1

This is a very basic question (I am a novice...). I am trying to test out a simple predict using a linear model but I don't seem to be correctly specifying the dataframe of inputs.

In the call to predict, I keep getting a message that newdata has 12 rows but the variables have 21 rows - I think that is because the inputs variables are not being found. I saw a solution posted earlier for a single input (that suggested to use a vector instead of a data frame) but that does not seem to fix my issue. Any help is greatly appreciated.

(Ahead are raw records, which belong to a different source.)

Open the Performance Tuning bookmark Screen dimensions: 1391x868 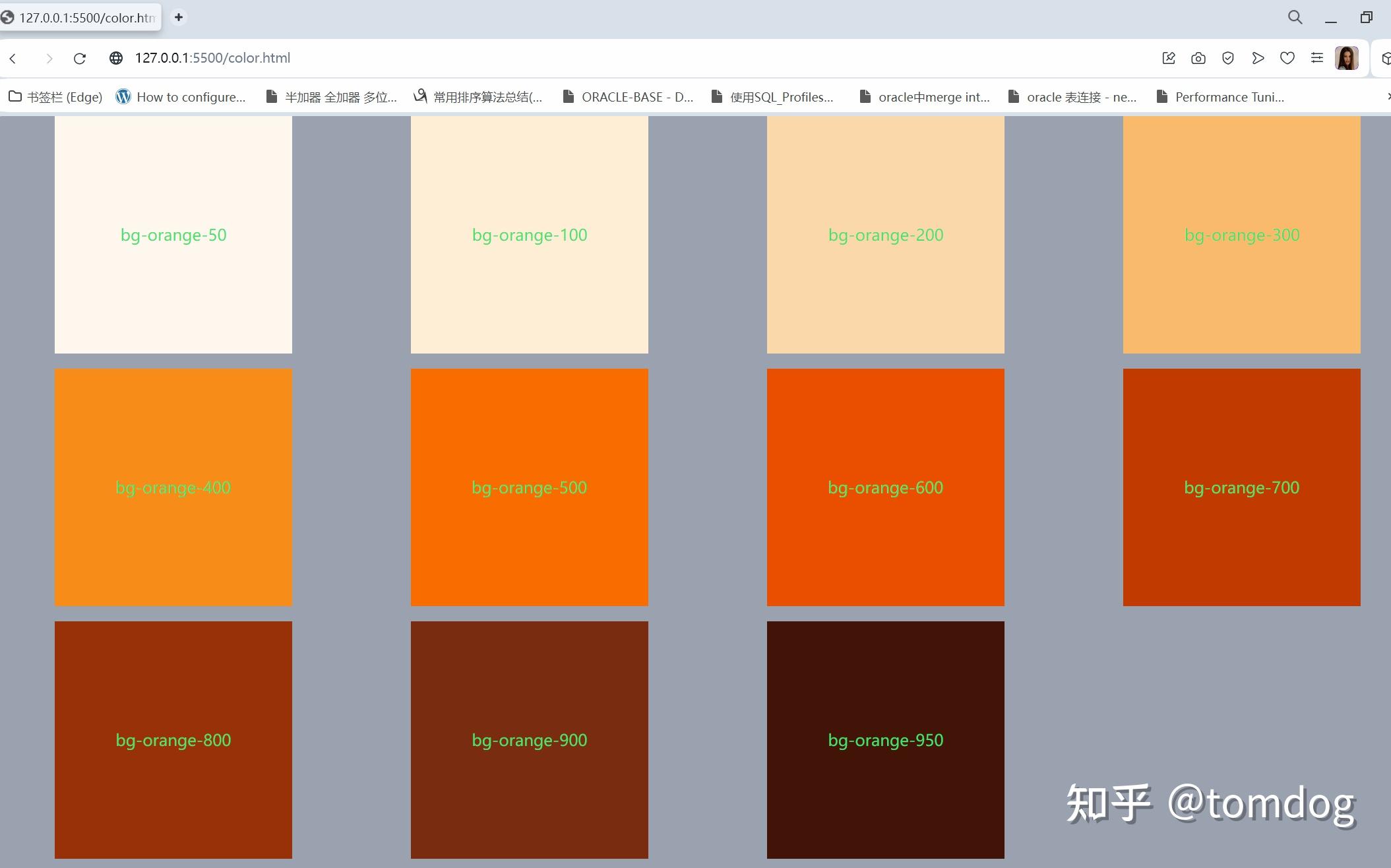click(x=1230, y=97)
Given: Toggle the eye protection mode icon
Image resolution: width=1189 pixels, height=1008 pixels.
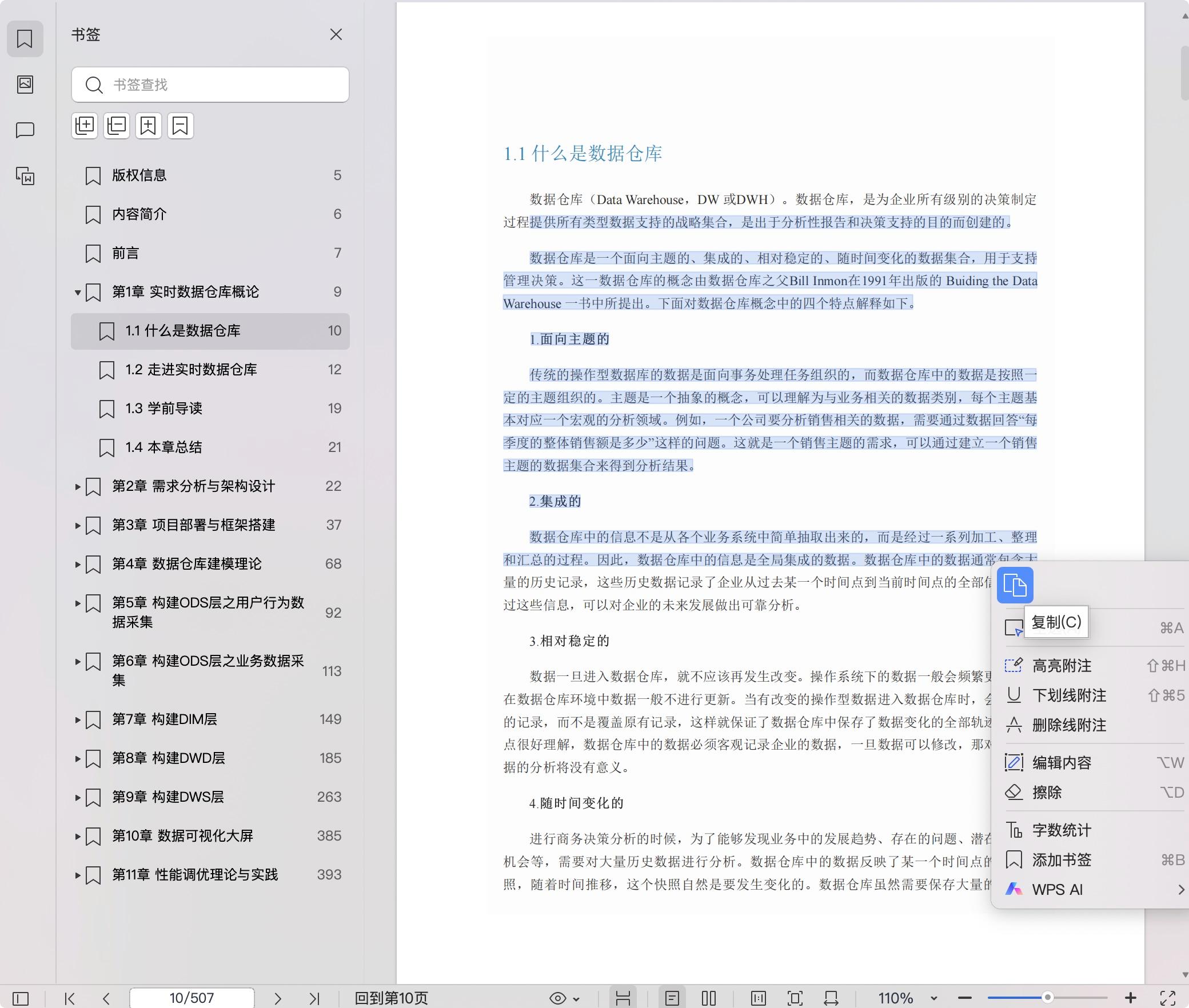Looking at the screenshot, I should (x=558, y=998).
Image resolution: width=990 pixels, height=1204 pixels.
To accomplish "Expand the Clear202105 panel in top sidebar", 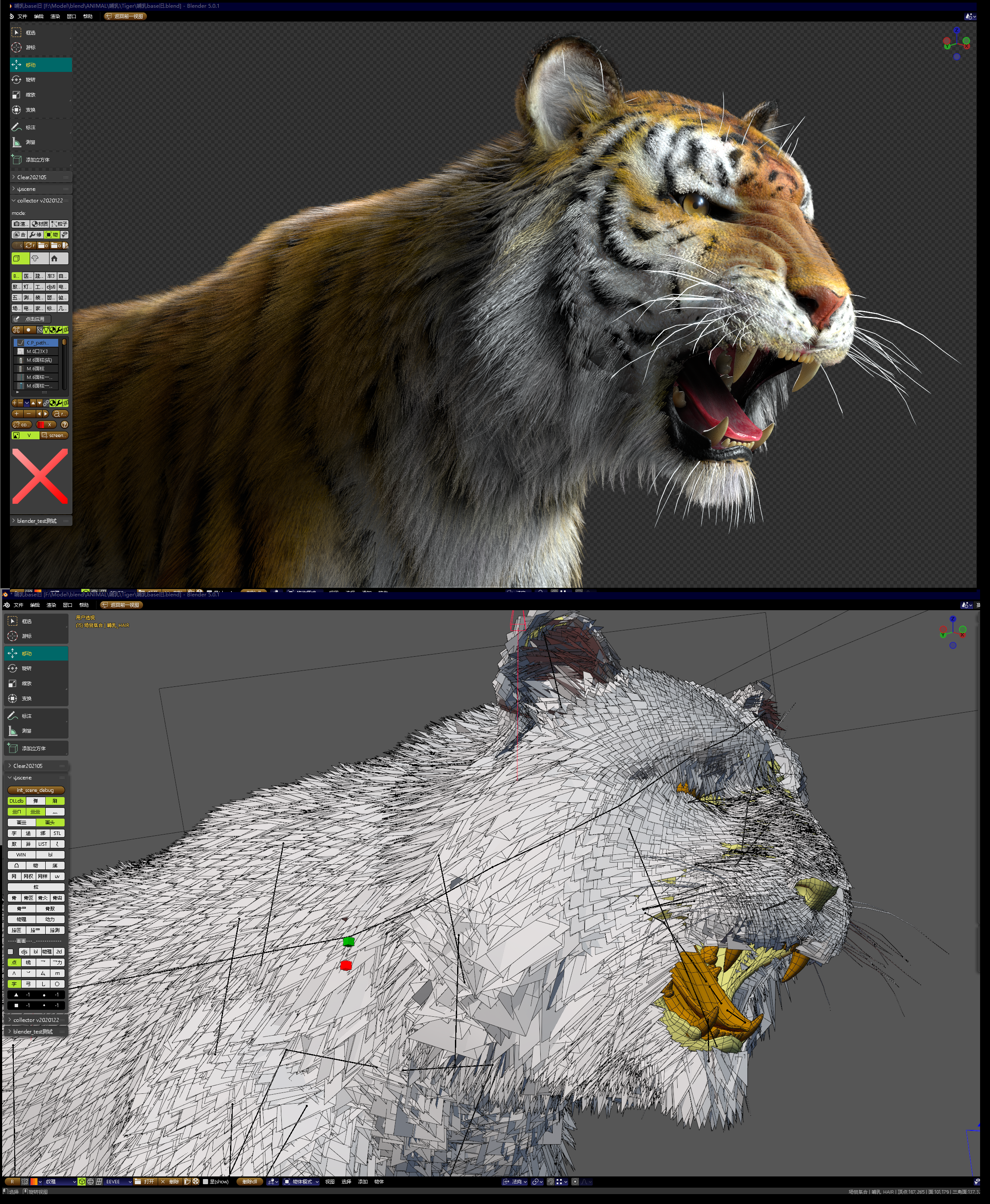I will tap(31, 177).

################Code is below ######################

# Reading in a csv Text File. Has Headers Quantity, Income, Price and 21 rows of values
CSVData <- read.table("C:/Users/.../CSVInput.txt",header=T,sep=",")

Model=lm(CSVData$Quantity~CSVData$Income+CSVData$Price)

###Creating a new test data set for prediction##################
BindCols1=seq(5,16,by=1)
BindCols2=seq(20,75,by=5)
PredFrame=data.frame(cbind(BindCols1,BindCols2))
colnames(PredFrame) <- c('Income','Price')
colnames(PredFrame)

coef(Model)
pc=predict(Model,PredFrame)

When I run the code, I get a

"Warning message: 'newdata' had 12 rows but variables found have 21 rows"

. Also, it does not use the new inputs (from PredFrame) for the prediction but instead uses the data that was used to fit the model.

Thanks in advance for your suggestions!!!

1 Answers1

3

Use:

Model <- lm(Quantity ~ Income + Price,data=CSVData)

The formula=... argument to lm(...) references column names in the data frame specified in the data=... argument. Once you've done the fit, that information is stored, so you can use predict(Model,newdata=...) and as long as newdata has the same columns as those on the RHS of formula, it will work.